Country/Review Jens Gustavson - Vissa dagar

For nearly 30 years, the Swedish singer/songwriter Jens Gustavson has composed, recorded, and released his own music on CD, vinyl, and digitally. With various bands, or solo, he has performed at numerous parties, pubs, events, and festivals in Sweden over the years. For example, Storsjöyran, Urkult, and Svarttorpsfestivalen. His previous band, Andras Ungar, were often praised for their rowdy and sweaty performances. Musically, Jens belongs to the alternative scene.

Jens Gustavson’s new album “Vissa dagar” (“Certain Days”) is a quiet revelation — a collection of songs that breathe, wander, and reflect with the ease of someone who has learned to trust simplicity. Stripped down to its acoustic bones, the album feels like a series of intimate diary entries captured in the warm air of a studio rather than meticulously constructed in isolation. Recorded mostly live at Studio Rissna City in Jämtland, Sweden, the performances retain the rawness and vulnerability of the moment, making each track feel honest, unfiltered, and deeply human.

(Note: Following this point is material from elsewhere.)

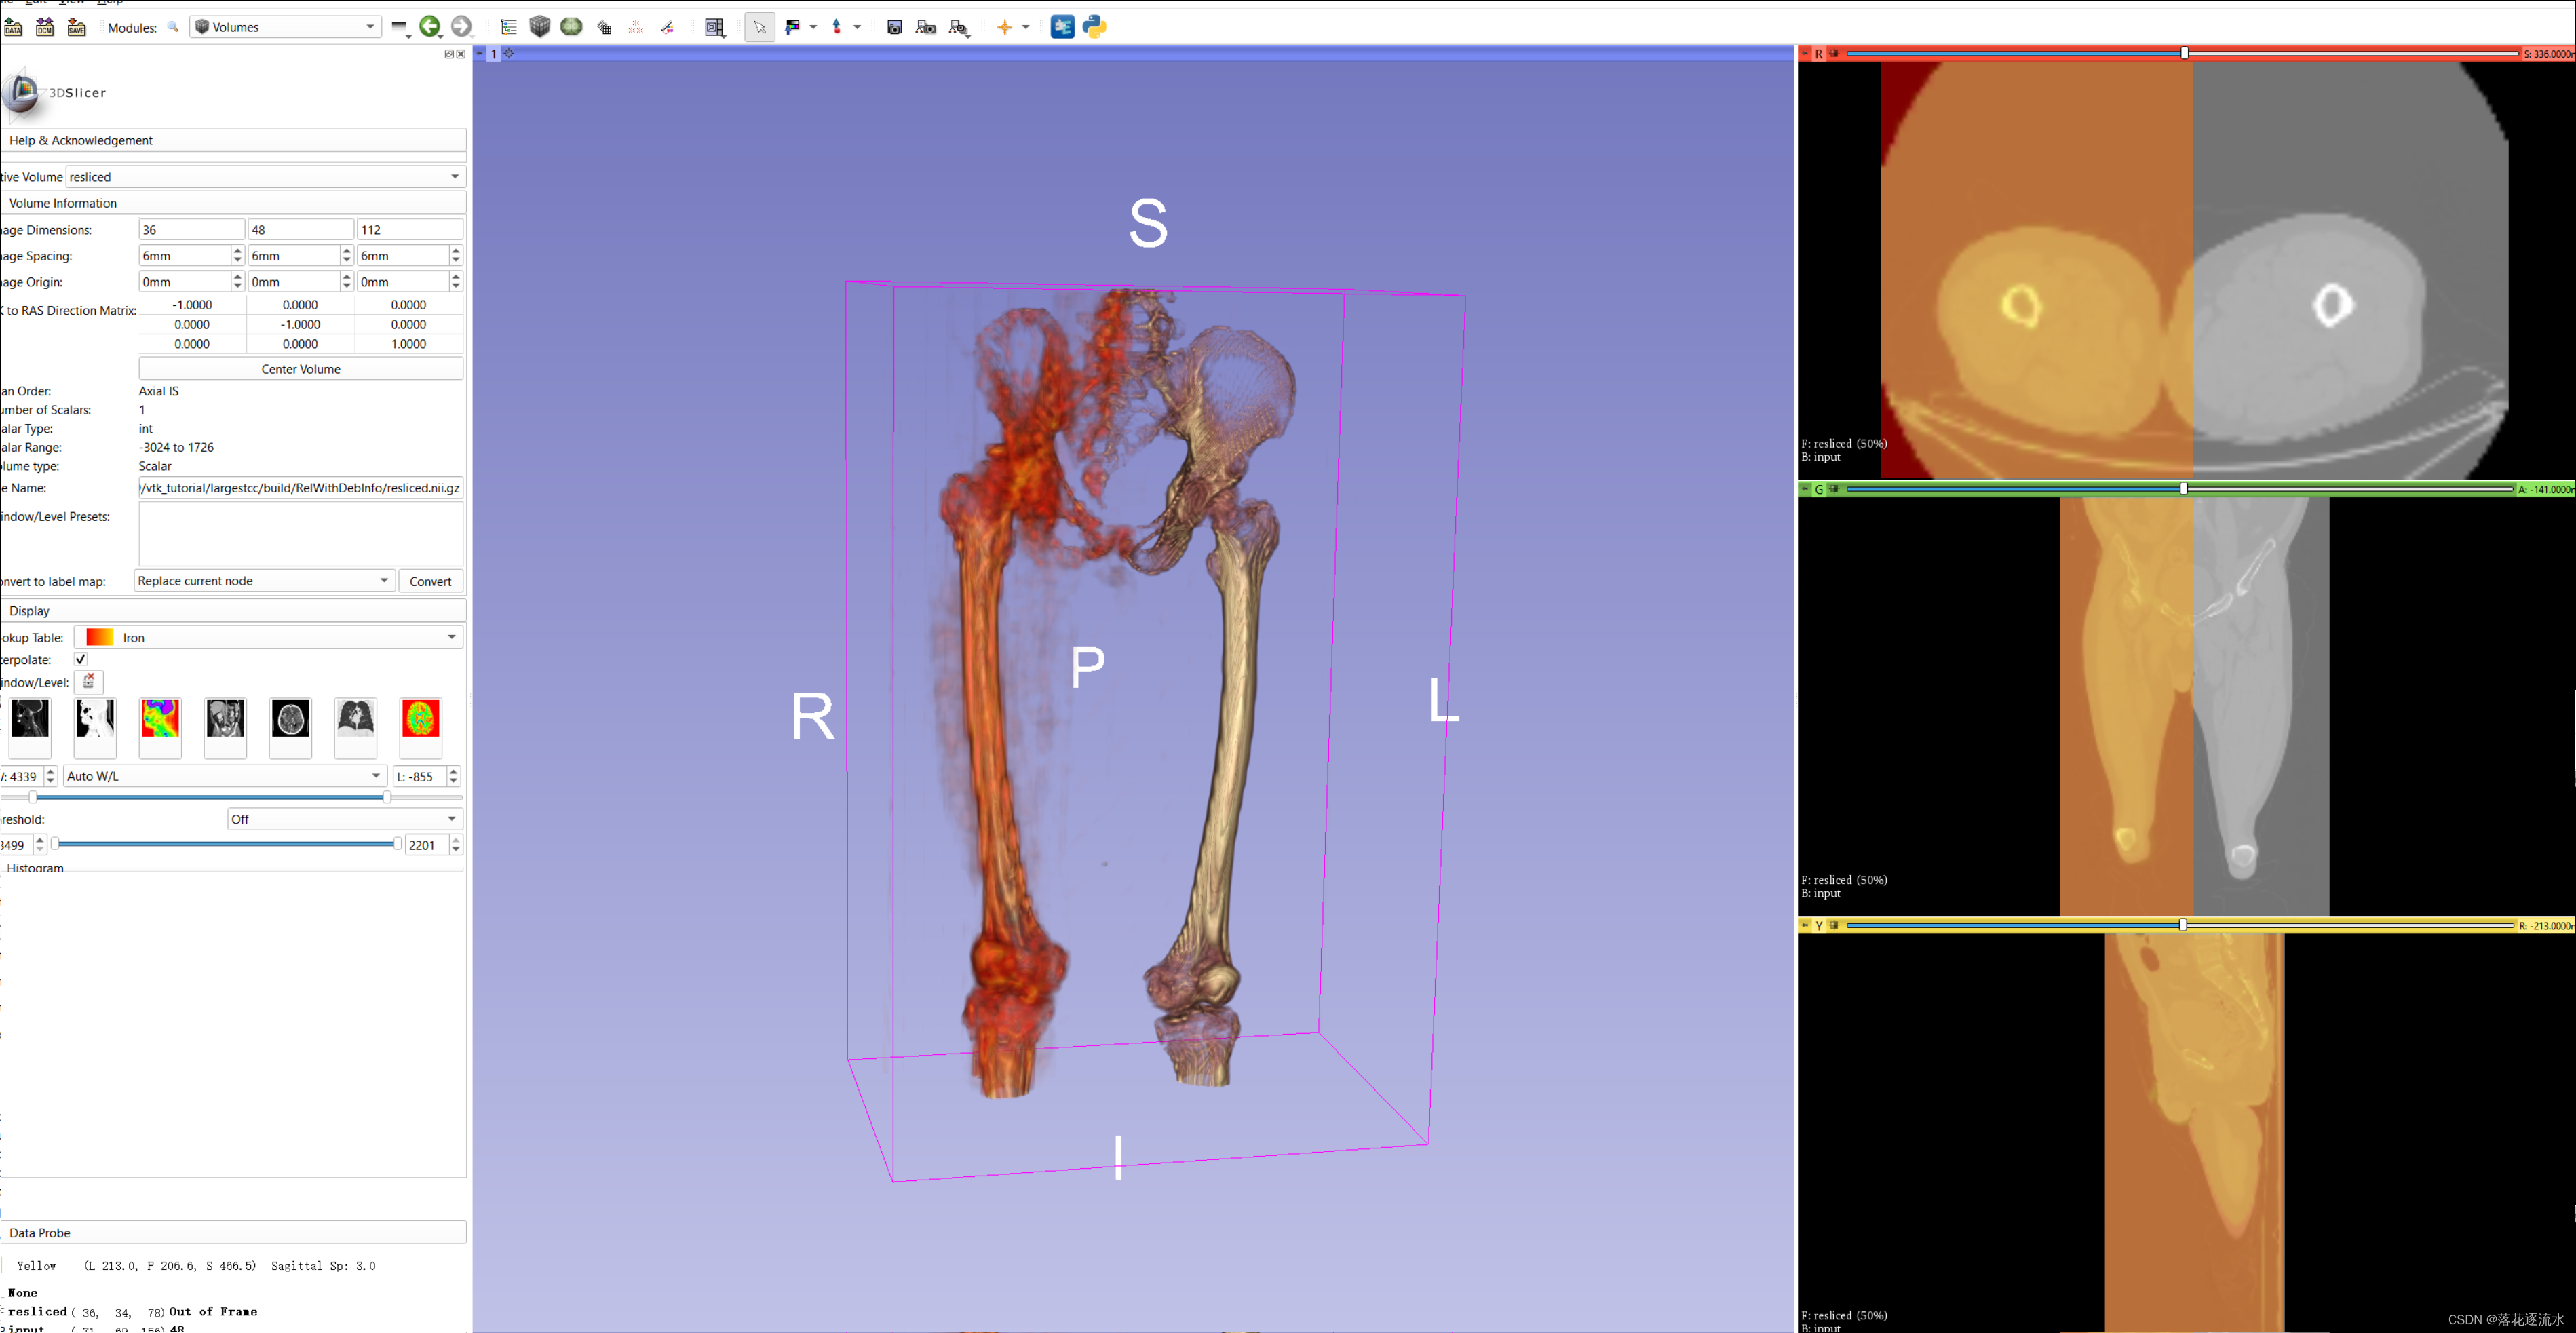Click the Markups fiducial icon

coord(636,27)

Musically, “Vissa dagar” drifts through an earthy landscape where roots blues brushes up against folk, country, and the European singer-songwriter tradition. There’s a faint scent of New Orleans in the rhythm and grit of the bluesier moments, but Gustavson keeps everything grounded in his own Nordic sensibility — understated, thoughtful, and quietly expressive. Robin Lindqvist’s mixing and mastering preserve that live-room warmth, letting every finger-plucked guitar line, breath, and vocal nuance settle naturally into the space.

What truly anchors the album is its emotional clarity. Gustavson isn’t trying to impress; he’s trying to connect. The lo-fi textures and laid-back pacing invite listeners into small, reflective worlds — the kinds of days when thoughts come slowly and honestly. It’s an album meant for stillness, for long walks, for letting your mind unravel and reweave.

“Vissa dagar” is not flashy, but its strength lies in its authenticity. It is rootsy, raw, and profoundly sincere — a quiet companion for life’s gentler, contemplative moments.